» **Exercise**: Carry on the article about the Triangle Building in Ahvaz, starting right after its last sentence.

──────── Supplied text

Iran National Heritage List
- Official name: Faculty of Literature and Humanities (Triangle Building)
- Designated: 17 November 1999
- Reference no.: 2497

= Faculty of Literature and Humanities (Shahid Chamran University) =

The Faculty of Literature and Humanities (Shahid Chamran University) was established in 1971 under the name Faculty of Literature and Foreign Languages in a building known as the Triangle Building (دانشگاه سه‌گوش). (Note: Also romanized as dāneshgāh-e seh-guš) In the 1972–1973 academic year, the faculty began its activities with two bachelor's degree programs: Persian Language and Literature and English Language and Literature, each offered in two tracks (teaching and pure studies).

In February 2011, the faculty was relocated to a newly constructed building in the university campus of Shahid Chamran University of Ahvaz.

The Triangle Building dates back to the Pahlavi I period, the same era in which the Pol Sefid Bridge, the first modern bridge over the Karun River was constructed. Located in Molavi Square in Ahvaz, the building was registered as one of the national heritage sites of Iran on 17 November 1999, with registration number 2497.

== History ==
The triangular building was constructed in 1929 and has served various functions throughout its history. Initially, it was the central building of Bank Melli Iran in Ahvaz. Three years later, it was repurposed as the governorate building. In 1942, during World War II, when Ahvaz was occupied, it became the headquarters of the Allied forces.

────────────────
──────── Given information

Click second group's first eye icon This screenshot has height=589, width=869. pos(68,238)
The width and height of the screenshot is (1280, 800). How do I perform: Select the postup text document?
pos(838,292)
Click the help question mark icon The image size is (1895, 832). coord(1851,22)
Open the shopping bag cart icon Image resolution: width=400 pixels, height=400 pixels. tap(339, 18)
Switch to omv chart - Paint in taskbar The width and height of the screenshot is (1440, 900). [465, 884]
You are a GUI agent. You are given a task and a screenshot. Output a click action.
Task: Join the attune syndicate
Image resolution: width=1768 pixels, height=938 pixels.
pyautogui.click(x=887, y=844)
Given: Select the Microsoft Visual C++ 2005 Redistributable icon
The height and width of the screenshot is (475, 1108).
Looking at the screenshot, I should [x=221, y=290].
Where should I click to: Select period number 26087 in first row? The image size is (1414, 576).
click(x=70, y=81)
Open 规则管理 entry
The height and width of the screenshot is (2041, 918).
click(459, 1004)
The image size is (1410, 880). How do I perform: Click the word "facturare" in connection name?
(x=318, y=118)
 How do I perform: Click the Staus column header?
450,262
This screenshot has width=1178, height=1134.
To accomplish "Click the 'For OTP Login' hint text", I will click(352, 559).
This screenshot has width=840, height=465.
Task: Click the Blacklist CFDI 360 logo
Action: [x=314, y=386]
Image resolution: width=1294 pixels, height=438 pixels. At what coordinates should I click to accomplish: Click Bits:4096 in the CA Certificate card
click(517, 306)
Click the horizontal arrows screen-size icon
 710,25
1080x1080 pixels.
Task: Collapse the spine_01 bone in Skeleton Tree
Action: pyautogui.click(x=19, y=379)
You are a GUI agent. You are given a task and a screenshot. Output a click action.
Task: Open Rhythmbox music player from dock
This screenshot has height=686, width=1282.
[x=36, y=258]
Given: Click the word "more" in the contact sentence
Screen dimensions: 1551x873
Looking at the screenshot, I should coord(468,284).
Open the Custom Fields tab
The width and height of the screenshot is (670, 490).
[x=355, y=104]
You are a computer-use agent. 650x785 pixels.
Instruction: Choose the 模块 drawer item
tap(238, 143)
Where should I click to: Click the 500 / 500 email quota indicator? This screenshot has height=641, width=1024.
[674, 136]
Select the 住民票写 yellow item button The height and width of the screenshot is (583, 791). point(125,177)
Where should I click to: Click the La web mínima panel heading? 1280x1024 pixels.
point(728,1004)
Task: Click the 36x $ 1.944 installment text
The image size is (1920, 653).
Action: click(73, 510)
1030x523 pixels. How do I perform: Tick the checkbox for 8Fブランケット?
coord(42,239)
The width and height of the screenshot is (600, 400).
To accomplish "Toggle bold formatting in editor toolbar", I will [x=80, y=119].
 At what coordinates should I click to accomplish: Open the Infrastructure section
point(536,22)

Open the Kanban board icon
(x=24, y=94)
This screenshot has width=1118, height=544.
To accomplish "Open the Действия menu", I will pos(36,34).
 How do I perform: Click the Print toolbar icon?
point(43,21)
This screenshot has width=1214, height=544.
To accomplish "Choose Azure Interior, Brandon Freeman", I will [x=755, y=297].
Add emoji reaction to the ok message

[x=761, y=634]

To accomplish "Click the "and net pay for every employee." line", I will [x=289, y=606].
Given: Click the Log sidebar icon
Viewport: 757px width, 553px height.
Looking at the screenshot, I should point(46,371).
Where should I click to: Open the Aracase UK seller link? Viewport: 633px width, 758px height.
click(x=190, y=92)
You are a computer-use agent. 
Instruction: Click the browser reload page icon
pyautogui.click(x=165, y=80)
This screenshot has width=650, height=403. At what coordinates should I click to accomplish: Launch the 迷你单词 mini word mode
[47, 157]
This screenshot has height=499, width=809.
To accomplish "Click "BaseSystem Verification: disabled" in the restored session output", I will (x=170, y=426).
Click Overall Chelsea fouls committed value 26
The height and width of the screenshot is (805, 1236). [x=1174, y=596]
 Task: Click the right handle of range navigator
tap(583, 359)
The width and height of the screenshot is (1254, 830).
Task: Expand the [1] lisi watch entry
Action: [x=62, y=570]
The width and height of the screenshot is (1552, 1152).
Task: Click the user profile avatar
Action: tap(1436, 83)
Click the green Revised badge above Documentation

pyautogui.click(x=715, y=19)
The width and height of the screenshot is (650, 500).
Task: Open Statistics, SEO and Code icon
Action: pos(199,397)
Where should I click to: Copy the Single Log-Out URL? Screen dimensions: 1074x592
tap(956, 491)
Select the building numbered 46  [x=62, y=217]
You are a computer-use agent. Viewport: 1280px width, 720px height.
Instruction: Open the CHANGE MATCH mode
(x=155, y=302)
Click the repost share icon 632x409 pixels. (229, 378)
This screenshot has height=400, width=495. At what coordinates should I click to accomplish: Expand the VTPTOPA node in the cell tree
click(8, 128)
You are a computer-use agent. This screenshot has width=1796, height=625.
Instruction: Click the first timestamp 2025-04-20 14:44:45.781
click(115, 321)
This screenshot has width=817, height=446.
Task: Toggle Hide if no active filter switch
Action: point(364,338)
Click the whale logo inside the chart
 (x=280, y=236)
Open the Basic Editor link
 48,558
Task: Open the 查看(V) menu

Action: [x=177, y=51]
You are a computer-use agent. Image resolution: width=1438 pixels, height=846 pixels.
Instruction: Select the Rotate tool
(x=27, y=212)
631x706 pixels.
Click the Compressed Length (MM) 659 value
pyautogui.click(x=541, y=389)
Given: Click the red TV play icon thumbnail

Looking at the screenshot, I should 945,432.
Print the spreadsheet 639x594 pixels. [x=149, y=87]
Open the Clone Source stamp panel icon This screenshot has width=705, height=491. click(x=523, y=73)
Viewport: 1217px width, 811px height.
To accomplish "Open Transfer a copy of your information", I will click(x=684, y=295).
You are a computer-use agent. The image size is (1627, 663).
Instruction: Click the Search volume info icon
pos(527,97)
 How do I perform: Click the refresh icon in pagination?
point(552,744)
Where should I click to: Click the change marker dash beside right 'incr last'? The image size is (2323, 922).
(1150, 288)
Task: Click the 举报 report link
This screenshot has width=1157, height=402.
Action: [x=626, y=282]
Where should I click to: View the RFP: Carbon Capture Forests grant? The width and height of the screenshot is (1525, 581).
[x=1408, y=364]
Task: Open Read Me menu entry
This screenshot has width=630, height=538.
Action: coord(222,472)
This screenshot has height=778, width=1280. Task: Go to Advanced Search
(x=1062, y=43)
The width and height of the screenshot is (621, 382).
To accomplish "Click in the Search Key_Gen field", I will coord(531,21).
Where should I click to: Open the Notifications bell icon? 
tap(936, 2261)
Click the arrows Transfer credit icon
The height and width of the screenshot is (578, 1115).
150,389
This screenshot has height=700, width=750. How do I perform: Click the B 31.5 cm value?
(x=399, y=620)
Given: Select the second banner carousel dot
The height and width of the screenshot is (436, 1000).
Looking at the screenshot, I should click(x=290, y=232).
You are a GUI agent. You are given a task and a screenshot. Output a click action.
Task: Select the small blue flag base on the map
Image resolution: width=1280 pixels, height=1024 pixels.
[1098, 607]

────────────────

» **Answer**:
In subsequent years, the building was used as the headquarters of the American Point Four Program, then as the Ahvaz Governorate Office, followed by the Khuzestan Department of Finance, and later the provincial governor's office. In 1957, the building was purchased from Bank Melli for 2.6 million tomans.

Afterward, it became associated with Jundishapur University, and in 1971 it was assigned to the Faculty of Literature and Foreign Languages. The building was designed by the French architect André Godard, who is also known for designing the Tomb of Hafez and the National Library of Iran.

Due to its triangular design, the building became popularly known as the Triangle University. It was registered as a national heritage site of Iran in 1999.

The initial academic programs included Persian Language and Literature and English Language and Literature, both offered in teaching and pure tracks. In later years, programs in French Language and Literature, Economics, Accounting, Educational Sciences, and History were added, and the faculty was renamed the Faculty of Literature and Humanities.

Eventually, the departments of Economics, Accounting, and Educational Sciences were separated to form independent faculties. Since February 2011, the faculty has been located in a new building in the Shahid Chamran University campus.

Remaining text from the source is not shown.